Leggo solo ora l’intervento ponderato di Girola e le obiezioni,altrettanto ponderate ma retoricamente meno convincenti, di Luciano Porino. Mi limito, da giurista a rilevare che:
a) La sentenza della Corte Suprema non e’ scandalosa, ma figlia del sistema giudiziario statunitense, che come il sistema elettorale mostra la sua vetustà essendo stato pensato nel XIX secolo, dove si andava a votare a cavallo e i giudici di una Corte federale dovevano essere selezionati da qualche autorità superiore agli Stati, quindi dal Presidente federale. Ora se al potere sale un narcisista patologico, ha interesse a nominare giudici che approvino le posizioni del suo elettorato.

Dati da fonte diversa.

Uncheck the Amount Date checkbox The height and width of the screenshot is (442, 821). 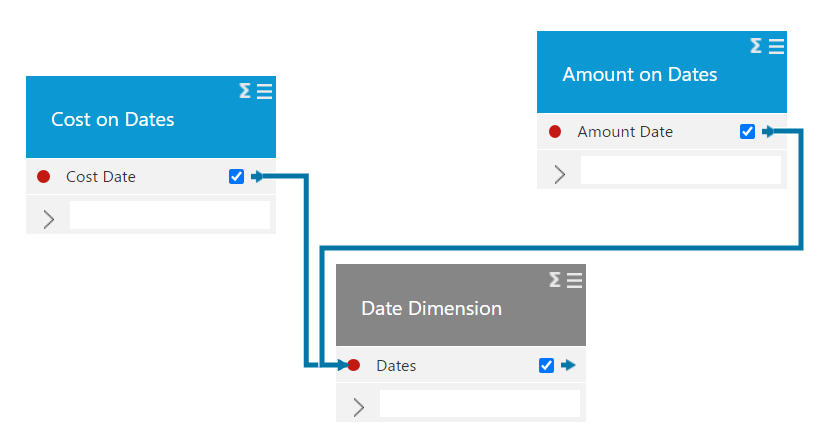coord(747,131)
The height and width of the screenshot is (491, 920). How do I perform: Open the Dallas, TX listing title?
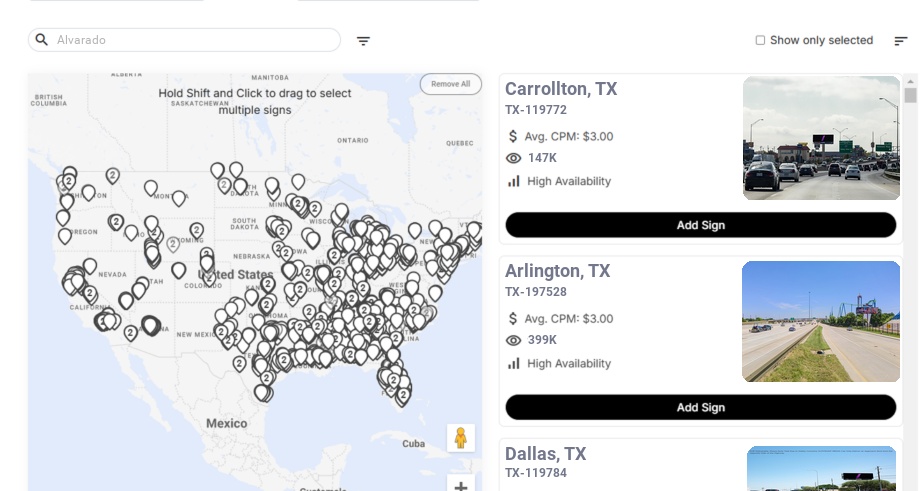click(545, 454)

b) Se come correttamente chiarito la sentenza ha messo sullo stesso piano il diritto alla sospensione della gravidanza al diritto del nascituro, ha integrato, interpretandola, la Costituzione americana, anch’essa in alcune parti vetusta (si pensi al diritto incontrollato all’uso delle armi, estensione del diritto all’autodifesa, ma sempre più socialmente pericoloso, e per noi europei anacronistico).
c) Quanto al consentire, per lei non giurista sarebbe un diritto, mi permetta di dissentire. A volte l’ ordinamento, la legge e chi l’ha votata (i legislatori) devono valutare tra un diritto, che la costituzione garantisce e un’esigenza che la società fa emergere. Si consente anche la legittima difesa ma questa non è un “diritto illimitato”, ma ammesso solo a certe, ristrette condizioni in quanto lede un diritto costituzionalmente garantito: quello alla vita. Non esiste un” diritto” alla autodifesa, ma una eccezione alla punibilità a certe condizioni consentita e valutata dal giudice.
d) Quanto alla interruzione “volontaria” della gravidanza la legge ne ha ammesso la non punibilità, a certe condizioni, che lei sanitario conosce bene. Alcuni interpreti (giudici di primo grado) arrogandosi un potere non previsto dalla Costituzione, che non è solo quello di adattare la legge, ma di forzarne l’ interpretazione per indurre il legislatore a modificare la legge (potere dato in Italia solo alla Corte Costituzionale) hanno trasformato quei limiti in un “potere” che qualche movimento radicale ha dichiarato come “diritto di libertà”. Da “il corpo e’ mio e me lo gestiscono io” si e’ passati a ” chi limita un mio diritto viola la mia libertà”. Libertà solipsistica, perché ogni libertà trova limiti nel diritto altrui. La dimostrazione è nel caso pietoso da lei citato in cui nessuno ha fatto il suo “dovere” . Né il padre che ha il dovere di collaborare con la madre nel prendere una decisione così difficile, né il sanitario che di fronte ad un grave rischio, valutabile in anticipo, doveva attivare una valutazione collegiale, non essendo sufficiente la decisione di uno solo dei genitori
e) Quanto alla mia opinione personale le comunico ciò che dissi all’epoca del Referendum all’allora on. Pannella. Il diritto alla vita è un valore, o se preferisce un tabù, che ogni società ha elaborato per la sua sopravvivenza (salvo forse gli Inuit – Esquimesi) Ogni societa’ puo’ certamente eliminare un tabù per sostituirlo con un altro valore. Ma occorre meditare sul fatto che si elimina un “limite” alla superumanità, peraltro narcisistica. Né si può dire che lo si sostituisce con una libertà, perché la liberté incondizionata è non un diritto, ma un mezzo per realizzare fini individuali o collettivi.
f) Quanto al “diritto” di avere un figlio o non averlo, antropologicamente non è un “diritto individuale”, peggio se di un solo genitore, ma una necessità del gruppo sociale alla sua evoluzione. Chi crede di “avere la proprietà” dei figli è un narcisista impenitente che confonde i doveri con i diritti. Purtroppo la nostra società è diventata, a seguito della secolarizzazione prima anglo-amdricana, poi europea, tesa ad incoraggiare le/i narcisisti e i competitivi e ad esaltarli rispetto agli empatici e ai cooperativi.
Non cito gli attuali narcisisti estremi che la politica italiana e mondiale ci propone come modelli, ma ne vediamo le conseguenze. In ogni caso a lei, buon “difficile, ma indispensabile” lavoro.